Are Firms Measuring the Right Things?
As shifting client expectations lead firms and advisors to offer more comprehensive planning, firms need to consider whether the metrics they track align with the outcomes valued by clients.
If you are the head of advice or financial planning at a firm, imagine that you get a call one morning from your CEO and they ask you the question: “Our client’s number one concern is retirement. What percentage of our clients are on track for their retirement goals?”
Whether this call is realistic today, it is not a big leap to say that it could happen in the near future, as more clients start to measure their own goal achievement to decide on whether to stay with their advisor. In a recent survey we conducted with heads of financial planning at 25 firms, slightly more than half the firms are tracking progress to goal at the individual client level, but only a few had the capability to answer fully the hypothetical question we posed from the CEO.
It seems reasonable that as a firm’s strategic priorities change, their performance measurements need to change.
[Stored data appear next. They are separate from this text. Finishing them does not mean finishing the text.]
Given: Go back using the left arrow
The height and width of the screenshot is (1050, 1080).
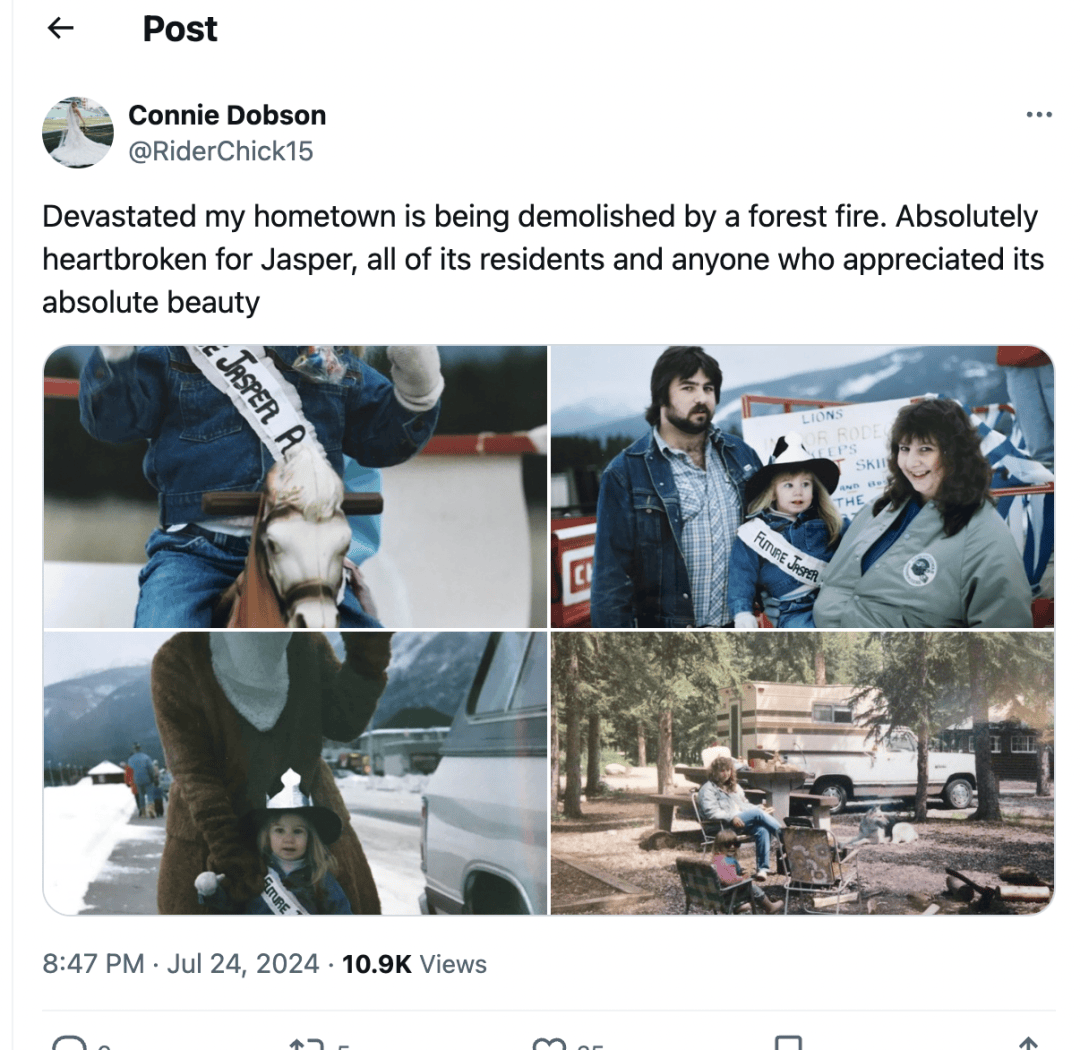Looking at the screenshot, I should click(x=61, y=28).
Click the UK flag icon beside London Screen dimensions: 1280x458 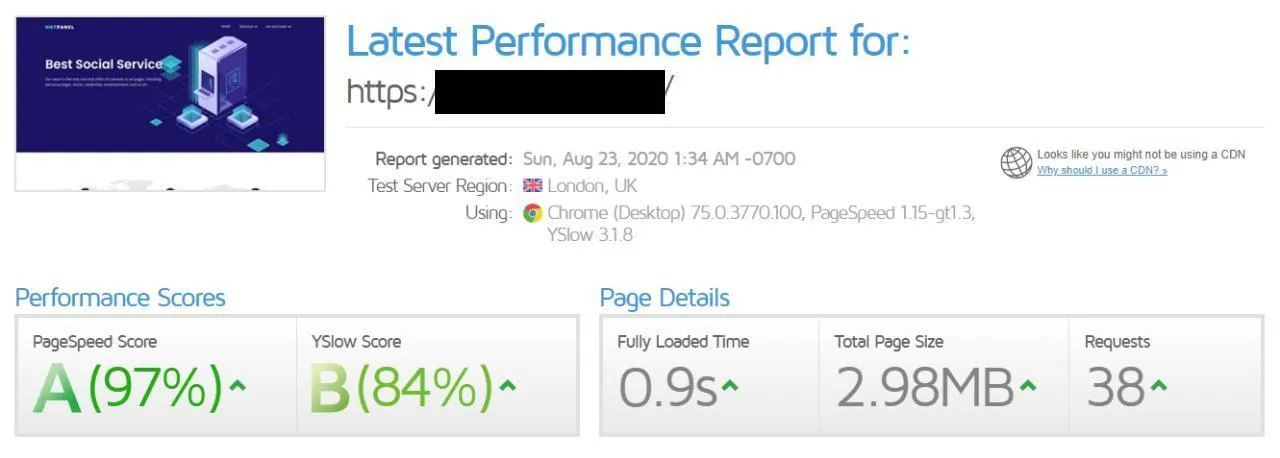click(532, 186)
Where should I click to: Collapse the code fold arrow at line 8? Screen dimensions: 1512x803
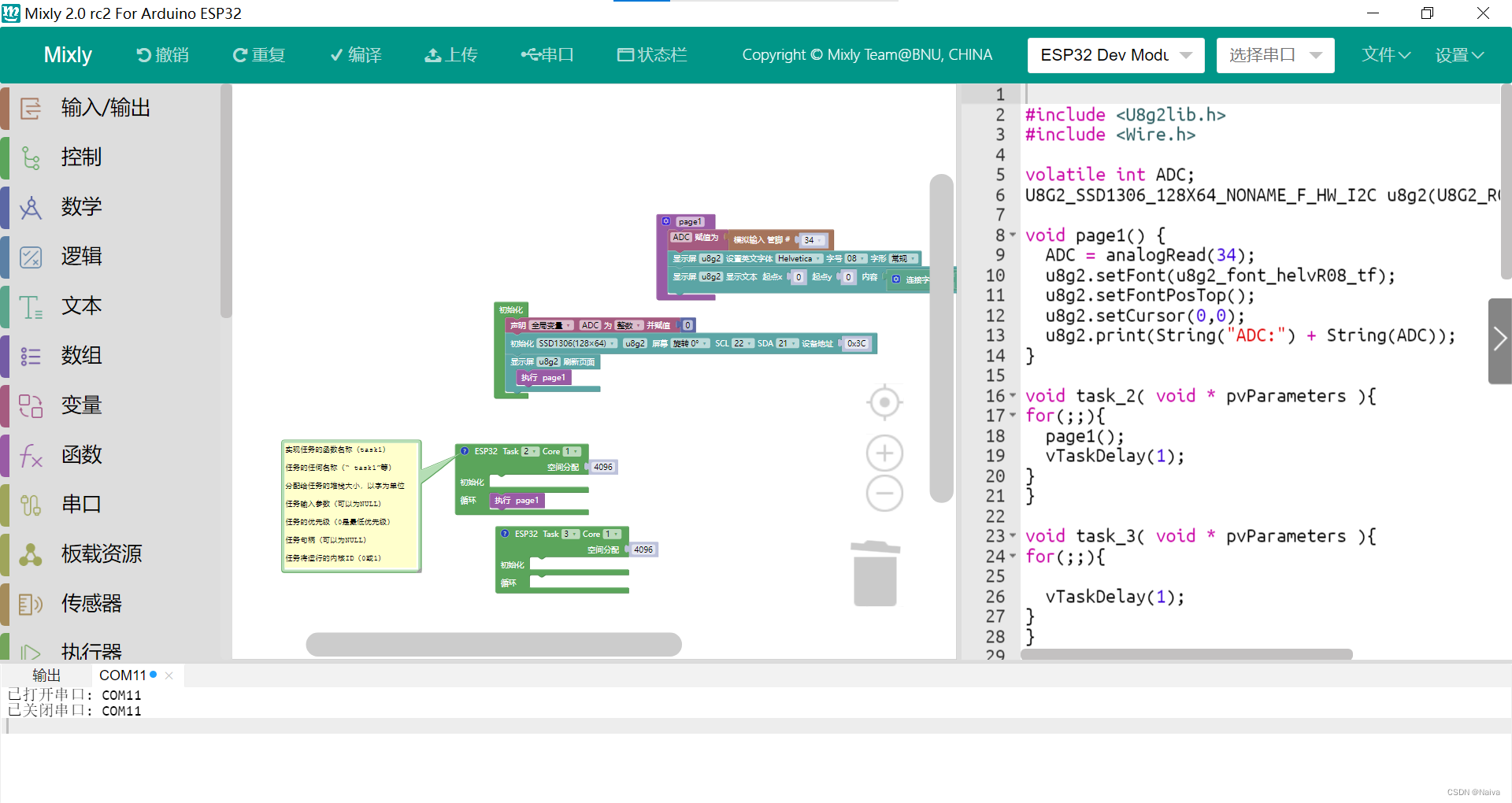(x=1013, y=235)
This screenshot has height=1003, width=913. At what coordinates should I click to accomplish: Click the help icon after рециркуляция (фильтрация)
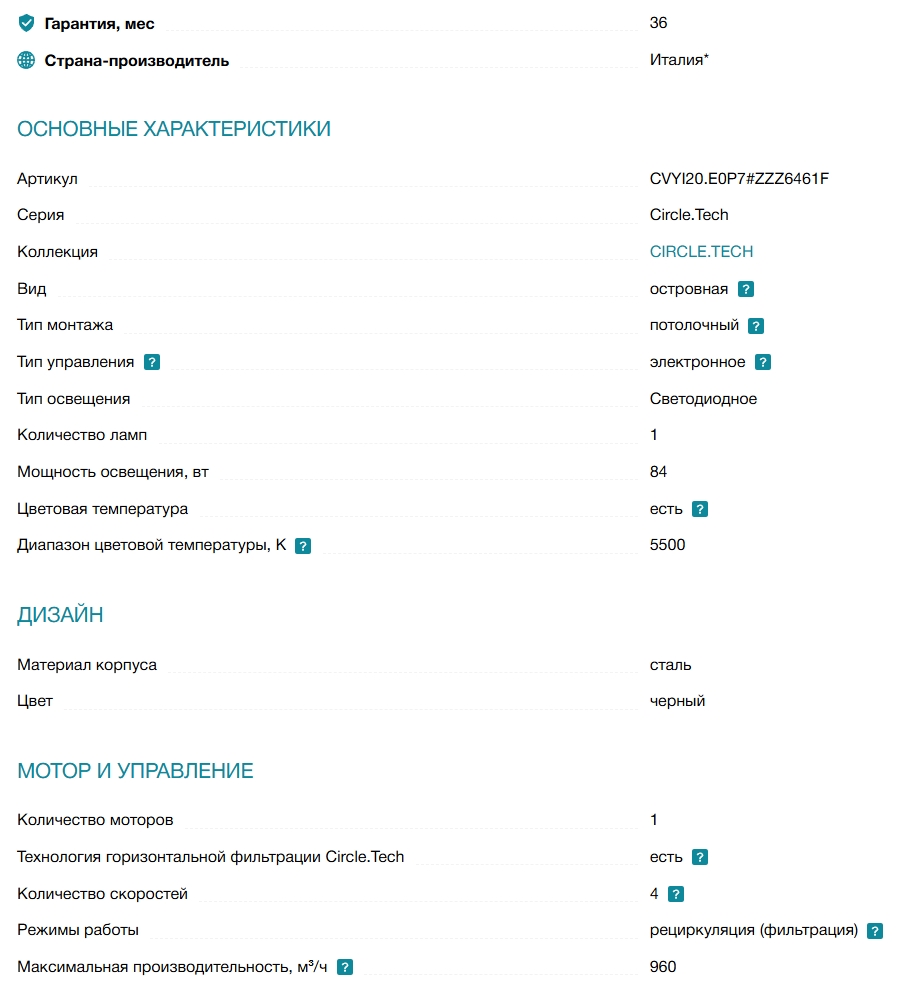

But the bigger question for firms is “are we measuring the right things?” We know that almost all financial services firms have dashboards and use key performance indicators (KPIs) to assess is the progress being made in meeting firm-established objectives. But we also know that there have been tectonic shifts taking place in the marketplace. Many firms and advisors are moving towards more holistic advice. Cerulli estimated that 43% of advisors in 2020 were planning to offer more comprehensive plans to more of their clients. Firms, however, still have metrics tied mostly around assets under management or revenue. It seems reasonable that as a firm’s strategic priorities change, their performance measurements need to change.
Scorecards by Stakeholders
Metrics, of course, have to be aligned with the audience. Senior leadership looks broadly across the business, so revenue, expenses, net new assets, new households are all measurements that have been used at the C-Suite to assess performance and what is driving business results. But increasingly advice is now becoming the most important “product” of the firm. About a third of the large firms surveyed have senior leadership now tracking advisor adoption of financial planning. A litmus test for firm leadership today is whether they have financial planning metrics on their dashboards.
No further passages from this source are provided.